Cunnus

After Artem had finished hunting down the New Mortals, there were only three gods left.

The first was Prifma, of course, though he quickly gave Iustitia the role of Patriarch so he could avoid the scrutiny that came with his divinity. The second was D E A T H, who was currently wandering her own demesne as a result of a ‘curiosity-fueled consensual voring’ on the part of the god-eaters (as described in their own clearly uncomfortable words), and was set to return in a few kalpas.

The last was Carnalis.

Carnalis, the God of Sex, had gone into seclusion well before the uprising. In one sense, he was Prifma before Prifma became Prifma, although Prifma never closed himself off so severely.

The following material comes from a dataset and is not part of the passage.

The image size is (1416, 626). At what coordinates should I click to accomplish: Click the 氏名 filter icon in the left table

He also never allowed himself to live in squalor. Not that splendor was necessary of course, prior to her consumption, D E A T H lived in an expansive sewer system beneath the continent.

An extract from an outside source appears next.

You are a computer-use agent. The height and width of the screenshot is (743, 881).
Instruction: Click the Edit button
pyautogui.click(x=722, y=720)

However, Carnalis lived in a burrow in the ground near the Palatium, hidden by some bushes and, occasionally, the mass of one of the completely normal crocodiles that lived in the Lacus.

The burrow wasn’t bad, per se. It was certainly much cooler than Domum outside, and was very well carved—Carnalis had done something to the walls and the ground so that the dirt didn’t come off on Prifma’s fingers or the soles of his feet. But, well, the more ‘Prifma’ was in the burrow, the more uncomfortable it got.

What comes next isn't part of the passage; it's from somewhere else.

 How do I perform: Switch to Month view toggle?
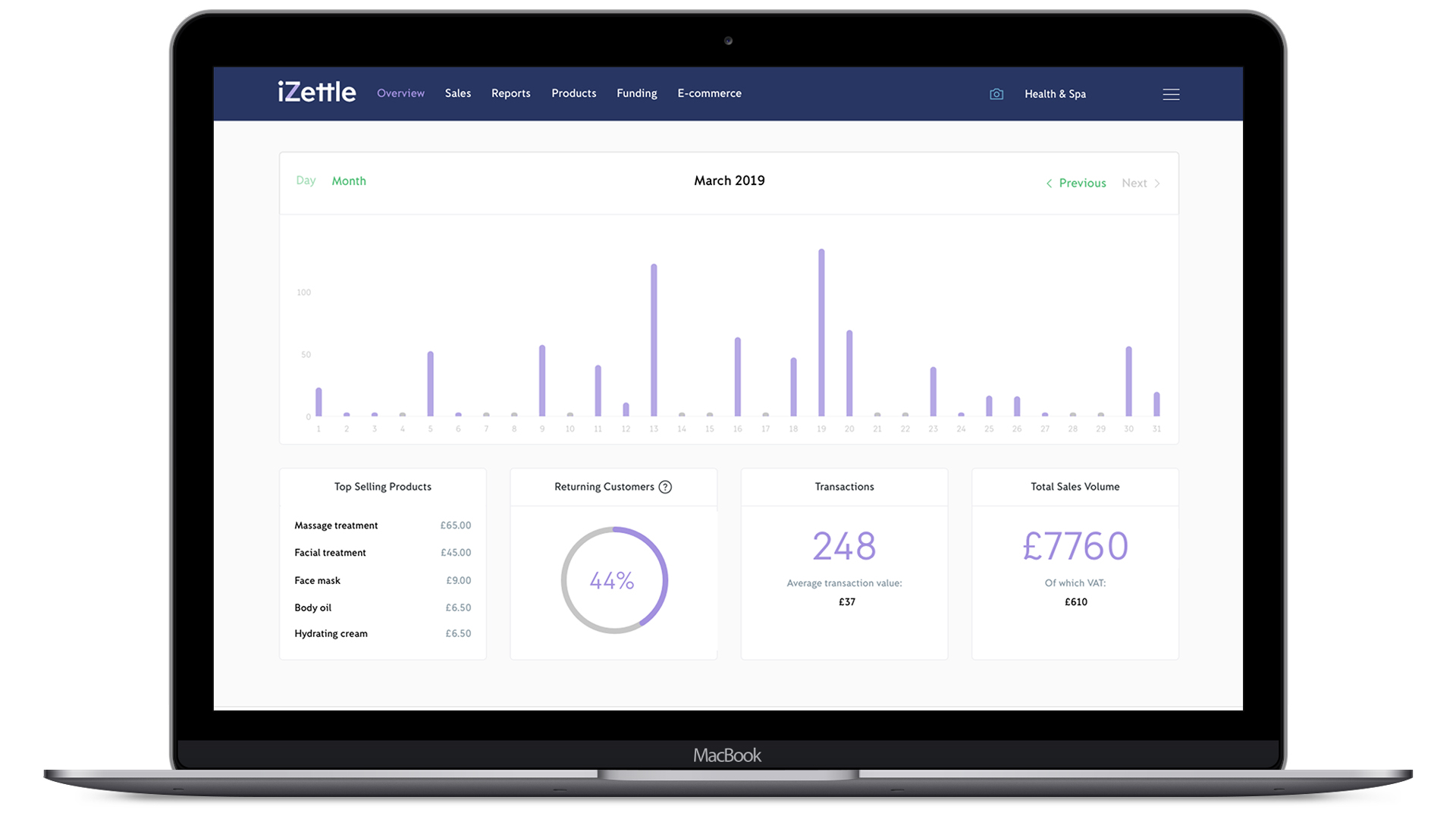(x=349, y=180)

Carnalis was already a scavenger, taking whatever trash the god-eaters had and re-purposing it for his own ends. Which, fine. In an attempt to accommodate him, Prifma had become more mindful of his waste. Anything that could be reused was cleaned and bundled up to leave outside of Carnalis’s burrow. He was prepared to see his old clothes gathered in Carnalis’s home. Not his old furniture, not his old sketches, and certainly not his old, half-used crockery.

Carnalis would have had to hunt for these things.

It was uncomfortable. It was obsessive. And it bordered on worship.

Prifma understood. Carnalis was something of a proto-Prifma—an intelligent recluse exiled for arbitrary reasons—but where Prifma had gone on to build a new world—wholly by accident, mind—fortune had not offered Carnalis the same opportunities. Instead of being bitter about it, he admired the little god who came after him, but that admiration quickly swelled into something else.

Which, fine. Prifma didn’t mind a stalker, but he was a god. Obsession of a certain breed—worship—gave him power as a god. And a god receiving that level of attention from another god? There was a reason why Prifma was in such a hurry to transfer his authority to Iustitia. He wasn’t quite sure how to navigate his new life as a double god, but he figured it would be fine if he just kept his mouth shut. And with all this extra free-time he had why not (eat Divitiae’s ass) pay Carnalis a proper visit more often?

Prifma was prepared to see all of his things in a stranger’s house. He was even prepared for the little shrines built into niches in the walls (he could even draw power from them if he wanted, but he never would).

He was not prepared to see Carnalis “in his element”.

He was splayed on his back, his long white hair spread around him. He was wearing a sweater Prifma had specifically made for him, a cropped white knit cardigan with black trim, and as Prifma imagined when he made it, he looked wonderful in it. However, it looked like some of the buttons had come loose, but Carnalis, in a burst of creativity, had replaced them with sky-blue enamel pins. How charming—though Prifma also knew that, even though he was alone down here, he still preened himself to perfection, in the hopes that he might some day leave his burrow and enter society as fashionably conscious as his idol.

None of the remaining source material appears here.